** Data **
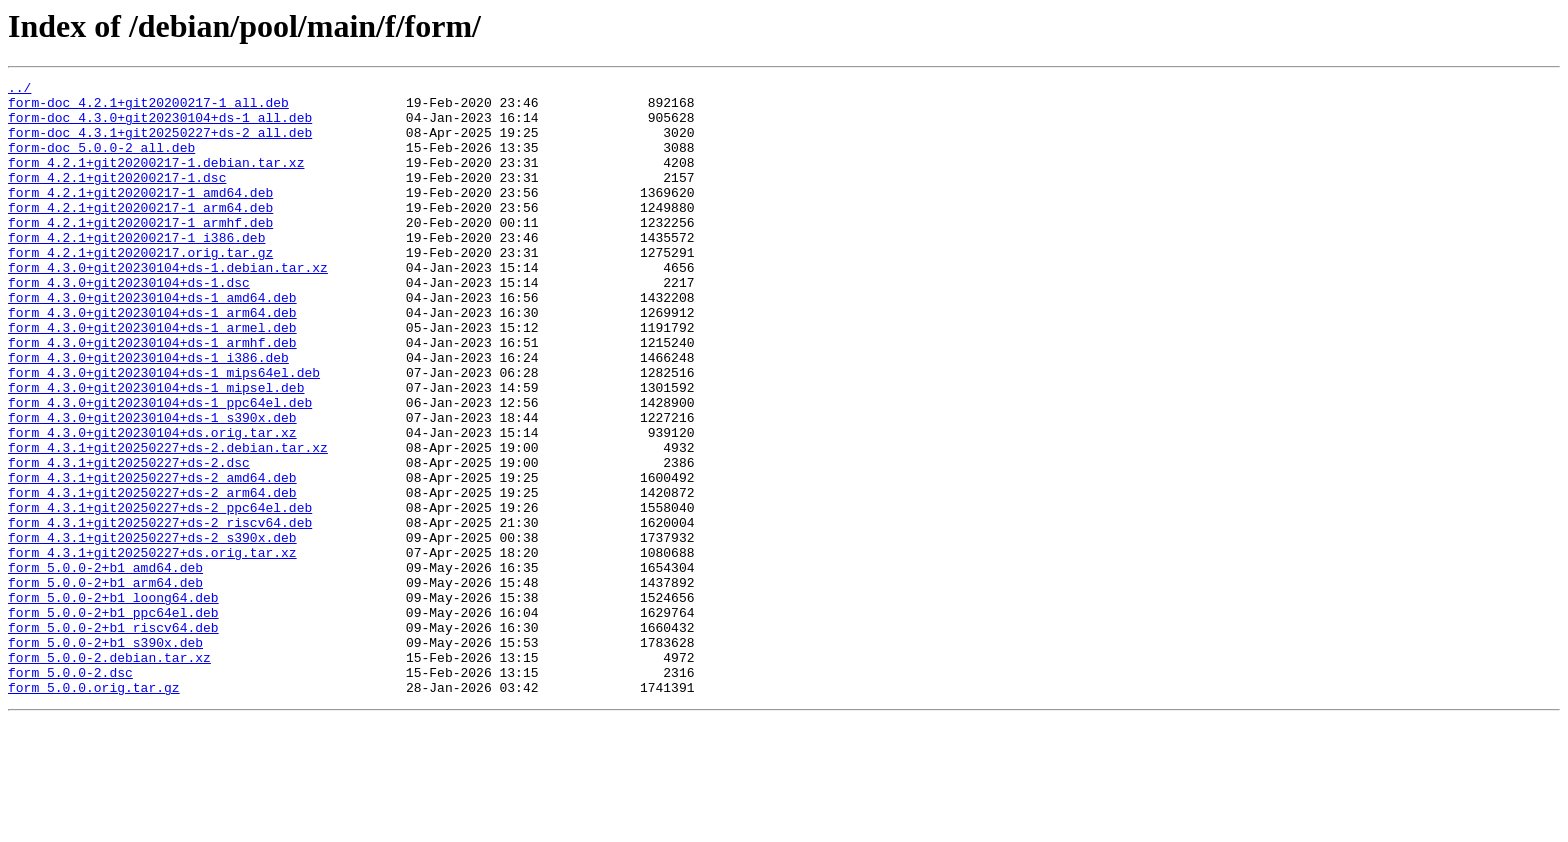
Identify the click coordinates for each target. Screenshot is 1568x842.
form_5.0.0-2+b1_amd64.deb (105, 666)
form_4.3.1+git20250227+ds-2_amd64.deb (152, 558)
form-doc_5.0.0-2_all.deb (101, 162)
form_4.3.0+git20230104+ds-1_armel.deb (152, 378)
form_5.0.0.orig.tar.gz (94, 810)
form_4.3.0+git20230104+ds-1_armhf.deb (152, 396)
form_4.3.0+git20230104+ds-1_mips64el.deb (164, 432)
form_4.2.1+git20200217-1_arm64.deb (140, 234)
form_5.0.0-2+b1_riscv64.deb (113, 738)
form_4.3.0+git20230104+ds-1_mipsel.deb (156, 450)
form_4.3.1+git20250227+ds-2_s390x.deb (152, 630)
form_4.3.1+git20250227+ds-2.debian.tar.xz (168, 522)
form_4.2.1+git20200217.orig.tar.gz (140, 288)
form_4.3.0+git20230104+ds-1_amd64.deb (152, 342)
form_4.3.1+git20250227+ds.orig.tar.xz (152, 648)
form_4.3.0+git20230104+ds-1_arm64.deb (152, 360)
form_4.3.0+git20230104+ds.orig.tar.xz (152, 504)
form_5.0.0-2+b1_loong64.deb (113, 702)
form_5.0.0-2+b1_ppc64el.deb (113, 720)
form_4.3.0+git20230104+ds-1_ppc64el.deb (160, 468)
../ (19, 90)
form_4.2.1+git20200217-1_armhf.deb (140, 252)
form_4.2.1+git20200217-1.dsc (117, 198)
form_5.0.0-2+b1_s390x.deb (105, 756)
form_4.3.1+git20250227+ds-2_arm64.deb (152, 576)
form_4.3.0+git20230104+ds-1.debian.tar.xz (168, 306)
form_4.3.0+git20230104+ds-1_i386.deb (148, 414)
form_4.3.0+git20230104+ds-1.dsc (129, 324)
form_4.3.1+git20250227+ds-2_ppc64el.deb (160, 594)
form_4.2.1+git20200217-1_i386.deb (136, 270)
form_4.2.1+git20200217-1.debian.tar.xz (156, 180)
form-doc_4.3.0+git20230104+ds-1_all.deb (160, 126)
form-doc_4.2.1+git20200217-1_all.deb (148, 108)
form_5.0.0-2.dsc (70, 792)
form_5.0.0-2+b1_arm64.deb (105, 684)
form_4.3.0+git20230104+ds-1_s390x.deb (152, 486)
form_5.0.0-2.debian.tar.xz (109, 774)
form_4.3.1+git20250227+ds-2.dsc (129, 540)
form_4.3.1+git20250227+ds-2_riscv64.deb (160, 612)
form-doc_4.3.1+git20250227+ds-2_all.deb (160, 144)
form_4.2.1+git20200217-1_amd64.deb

** The exercise **
Retype every line of the listing above exactly, omitting the picture.

** The response **
Identify the click coordinates for each target. Screenshot is 1568x842.
form_5.0.0-2+b1_amd64.deb (105, 666)
form_4.3.1+git20250227+ds-2_amd64.deb (152, 558)
form-doc_5.0.0-2_all.deb (101, 162)
form_4.3.0+git20230104+ds-1_armel.deb (152, 378)
form_5.0.0.orig.tar.gz (94, 810)
form_4.3.0+git20230104+ds-1_armhf.deb (152, 396)
form_4.3.0+git20230104+ds-1_mips64el.deb (164, 432)
form_4.2.1+git20200217-1_arm64.deb (140, 234)
form_5.0.0-2+b1_riscv64.deb (113, 738)
form_4.3.0+git20230104+ds-1_mipsel.deb (156, 450)
form_4.3.1+git20250227+ds-2_s390x.deb (152, 630)
form_4.3.1+git20250227+ds-2.debian.tar.xz (168, 522)
form_4.2.1+git20200217.orig.tar.gz (140, 288)
form_4.3.0+git20230104+ds-1_amd64.deb (152, 342)
form_4.3.1+git20250227+ds.orig.tar.xz (152, 648)
form_4.3.0+git20230104+ds-1_arm64.deb (152, 360)
form_4.3.0+git20230104+ds.orig.tar.xz (152, 504)
form_5.0.0-2+b1_loong64.deb (113, 702)
form_5.0.0-2+b1_ppc64el.deb (113, 720)
form_4.3.0+git20230104+ds-1_ppc64el.deb (160, 468)
../ (19, 90)
form_4.2.1+git20200217-1_armhf.deb (140, 252)
form_4.2.1+git20200217-1.dsc (117, 198)
form_5.0.0-2+b1_s390x.deb (105, 756)
form_4.3.1+git20250227+ds-2_arm64.deb (152, 576)
form_4.3.0+git20230104+ds-1.debian.tar.xz (168, 306)
form_4.3.0+git20230104+ds-1_i386.deb (148, 414)
form_4.3.0+git20230104+ds-1.dsc (129, 324)
form_4.3.1+git20250227+ds-2_ppc64el.deb (160, 594)
form_4.2.1+git20200217-1_i386.deb (136, 270)
form_4.2.1+git20200217-1.debian.tar.xz (156, 180)
form-doc_4.3.0+git20230104+ds-1_all.deb (160, 126)
form-doc_4.2.1+git20200217-1_all.deb (148, 108)
form_5.0.0-2.dsc (70, 792)
form_5.0.0-2+b1_arm64.deb (105, 684)
form_4.3.0+git20230104+ds-1_s390x.deb (152, 486)
form_5.0.0-2.debian.tar.xz (109, 774)
form_4.3.1+git20250227+ds-2.dsc (129, 540)
form_4.3.1+git20250227+ds-2_riscv64.deb (160, 612)
form-doc_4.3.1+git20250227+ds-2_all.deb (160, 144)
form_4.2.1+git20200217-1_amd64.deb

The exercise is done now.